Given request – Could you give the rows below as a JSON list of strings, one string for each line, with blank lines left out?

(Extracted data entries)

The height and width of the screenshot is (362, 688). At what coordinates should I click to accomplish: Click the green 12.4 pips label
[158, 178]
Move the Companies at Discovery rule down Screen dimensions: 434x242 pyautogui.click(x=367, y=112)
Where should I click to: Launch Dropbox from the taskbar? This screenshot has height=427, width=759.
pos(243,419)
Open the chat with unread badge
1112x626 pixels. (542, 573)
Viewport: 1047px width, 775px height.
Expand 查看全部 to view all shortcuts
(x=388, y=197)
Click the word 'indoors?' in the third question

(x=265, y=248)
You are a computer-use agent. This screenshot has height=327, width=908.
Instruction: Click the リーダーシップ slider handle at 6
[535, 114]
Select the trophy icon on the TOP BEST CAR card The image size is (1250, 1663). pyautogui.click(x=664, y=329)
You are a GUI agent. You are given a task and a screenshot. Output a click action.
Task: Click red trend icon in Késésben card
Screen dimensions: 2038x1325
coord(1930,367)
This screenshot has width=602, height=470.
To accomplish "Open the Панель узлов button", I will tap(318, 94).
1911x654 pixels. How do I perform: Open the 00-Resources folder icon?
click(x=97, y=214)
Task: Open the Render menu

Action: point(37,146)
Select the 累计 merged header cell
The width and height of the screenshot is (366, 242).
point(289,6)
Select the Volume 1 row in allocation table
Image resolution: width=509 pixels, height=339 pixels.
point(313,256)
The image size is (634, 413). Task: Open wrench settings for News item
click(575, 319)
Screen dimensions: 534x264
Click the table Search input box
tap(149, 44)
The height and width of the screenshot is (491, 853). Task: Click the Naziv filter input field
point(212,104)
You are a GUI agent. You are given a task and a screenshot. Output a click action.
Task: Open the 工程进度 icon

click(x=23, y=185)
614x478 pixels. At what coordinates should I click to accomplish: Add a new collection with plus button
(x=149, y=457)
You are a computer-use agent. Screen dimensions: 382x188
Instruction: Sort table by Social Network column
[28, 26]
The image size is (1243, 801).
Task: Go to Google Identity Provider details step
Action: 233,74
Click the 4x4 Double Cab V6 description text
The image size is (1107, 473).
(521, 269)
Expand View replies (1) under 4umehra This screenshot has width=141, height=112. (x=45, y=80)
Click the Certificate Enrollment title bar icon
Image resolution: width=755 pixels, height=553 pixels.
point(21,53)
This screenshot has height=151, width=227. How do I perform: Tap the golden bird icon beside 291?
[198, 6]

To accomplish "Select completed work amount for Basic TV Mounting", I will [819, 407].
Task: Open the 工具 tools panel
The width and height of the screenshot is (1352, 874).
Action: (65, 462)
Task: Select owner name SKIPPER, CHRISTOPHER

Worked solution –
[
  "The height and width of the screenshot is (362, 688). At what coordinates should I click to accomplish: Click the green 12.4 pips label",
  "[158, 178]",
  "Move the Companies at Discovery rule down Screen dimensions: 434x242 pyautogui.click(x=367, y=112)",
  "Where should I click to: Launch Dropbox from the taskbar? This screenshot has height=427, width=759.",
  "pos(243,419)",
  "Open the chat with unread badge",
  "1112x626 pixels. (542, 573)",
  "Viewport: 1047px width, 775px height.",
  "Expand 查看全部 to view all shortcuts",
  "(x=388, y=197)",
  "Click the word 'indoors?' in the third question",
  "(x=265, y=248)",
  "You are a computer-use agent. This screenshot has height=327, width=908.",
  "Instruction: Click the リーダーシップ slider handle at 6",
  "[535, 114]",
  "Select the trophy icon on the TOP BEST CAR card The image size is (1250, 1663). pyautogui.click(x=664, y=329)",
  "You are a GUI agent. You are given a task and a screenshot. Output a click action.",
  "Task: Click red trend icon in Késésben card",
  "Screen dimensions: 2038x1325",
  "coord(1930,367)",
  "This screenshot has width=602, height=470.",
  "To accomplish \"Open the Панель узлов button\", I will tap(318, 94).",
  "1911x654 pixels. How do I perform: Open the 00-Resources folder icon?",
  "click(x=97, y=214)",
  "Task: Open the Render menu",
  "Action: point(37,146)",
  "Select the 累计 merged header cell",
  "The width and height of the screenshot is (366, 242).",
  "point(289,6)",
  "Select the Volume 1 row in allocation table",
  "Image resolution: width=509 pixels, height=339 pixels.",
  "point(313,256)",
  "The image size is (634, 413). Task: Open wrench settings for News item",
  "click(575, 319)",
  "Screen dimensions: 534x264",
  "Click the table Search input box",
  "tap(149, 44)",
  "The height and width of the screenshot is (491, 853). Task: Click the Naziv filter input field",
  "point(212,104)",
  "You are a GUI agent. You are given a task and a screenshot. Output a click action.",
  "Task: Open the 工程进度 icon",
  "click(x=23, y=185)",
  "614x478 pixels. At what coordinates should I click to accomplish: Add a new collection with plus button",
  "(x=149, y=457)",
  "You are a computer-use agent. Screen dimensions: 382x188",
  "Instruction: Sort table by Social Network column",
  "[28, 26]",
  "The image size is (1243, 801).",
  "Task: Go to Google Identity Provider details step",
  "Action: 233,74",
  "Click the 4x4 Double Cab V6 description text",
  "The image size is (1107, 473).",
  "(521, 269)",
  "Expand View replies (1) under 4umehra This screenshot has width=141, height=112. (x=45, y=80)",
  "Click the Certificate Enrollment title bar icon",
  "Image resolution: width=755 pixels, height=553 pixels.",
  "point(21,53)",
  "This screenshot has height=151, width=227. How do I perform: Tap the golden bird icon beside 291?",
  "[198, 6]",
  "To accomplish \"Select completed work amount for Basic TV Mounting\", I will [819, 407].",
  "Task: Open the 工具 tools panel",
  "The width and height of the screenshot is (1352, 874).",
  "Action: (65, 462)",
  "Task: Select owner name SKIPPER, CHRISTOPHER"
]